Tylor Megill got into some early trouble but settled in to retire 11 of 12 at one point. The Mets capitalized on the Yankees’ many mistakes, stayed aggressive no matter how big the lead got, played small ball and very big ball — Francisco Lindor hit his 14th homer in the fourth — and generally looked like a team not quite ready to quit.
"We just came from a tough series in Miami, a tough road trip overall [and] a couple of games we should have won and not winning them, and showing up tonight and playing this kind of baseball, it says a lot about this group," Luis Rojas said. "I couldn’t be any more proud of these guys."
The Mets scored five runs in the third and the top four hitters in the lineup combined to go 5-for-9 with three walks and seven runs in the first four innings. Megill had a career-high 10 strikeouts in a career-high seven innings, allowing two runs, four hits and a walk.
The Mets remained five games behind NL East-leading Atlanta and moved within a half-game of Philadelphia.
"It’s exciting," Megill said. "The energy definitely felt different from a lot of games. Knowing it was Yankees-Mets going into today, I had a really good feeling, and the energy with the crowd, it was fun. I had a really good time. I had a blast.’’
Brett Gardner’s triple and Aaron Judge’s RBI groundout in the first got the Yankees on the board, but the Mets got it back just as quickly, thanks to an unintentional assist by Gary Sanchez.

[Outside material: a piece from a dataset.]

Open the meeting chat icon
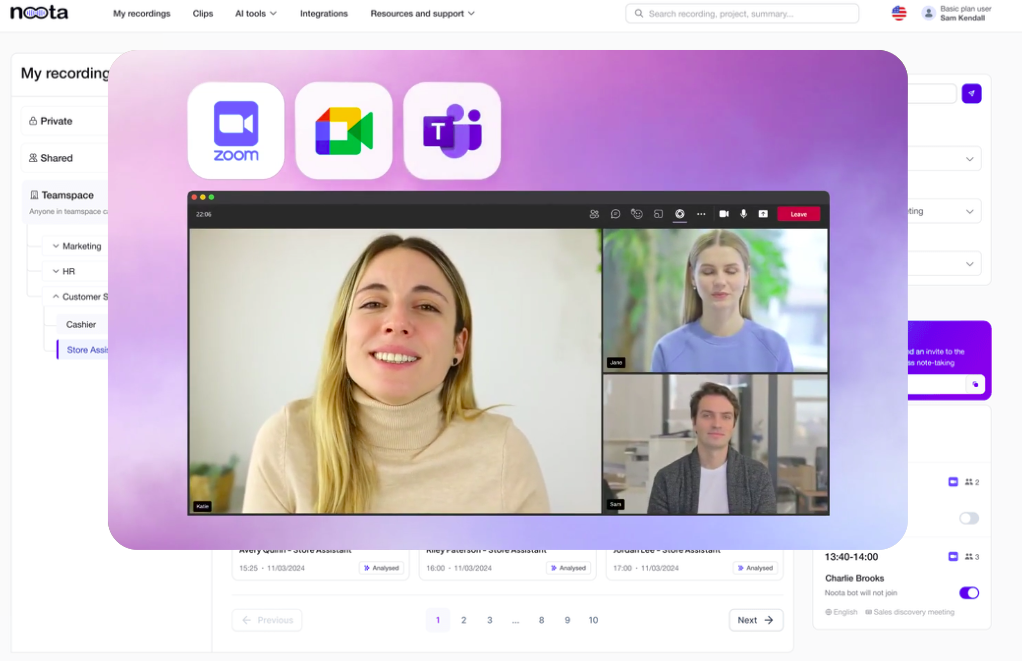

Jonathan Villar and Michael Conforto singled and with two outs, Javier Baez lined a sharp single to left. Gary DiSarcina made what looked like an ill-advised decision to wave Villar home as Joey Gallo fired a bullet to Sanchez. Villar was out by 15 feet, but thanks to poor footwork and an even poorer tag by Sanchez, the Mets tied it at 1-1 — but only after Ted Barrett’s out call was overturned by replay.
Gallo homered in the second to put the Yankees up 2-1, but it was the last lead they’d enjoy.
In the third, Jordan Montgomery allowed a leadoff single by Villar and three straight walks to tie it at 2-2, and the inning got only weirder from there.
With the bases loaded, Baez hit a grounder to Gio Urshela’s left for what looked to be a sure forceout and possibly even a double play, but Urshela threw the ball wide of Sanchez to make it 3-2. Jeff McNeil then laid down a perfect drag bunt for a single that put the Mets up 4-3 — a play, Rojas said, reminiscent of when McNeil was in Class A and didn’t have the power to drive the ball.
Kevin Pillar hit a sacrifice fly and James McCann’s two-out RBI double put the Mets up 6-2. They kept building from there.
They’ve got to build a whole lot more, though, to accomplish what they need to accomplish in such a short period.
"Every win counts here," Lindor said. "Every win is huge in September. We have to go out day in and day out and we have to give our best — whatever it takes, whatever it takes to play in that cold weather in October."
They hope a slightly chilly September night can be a start.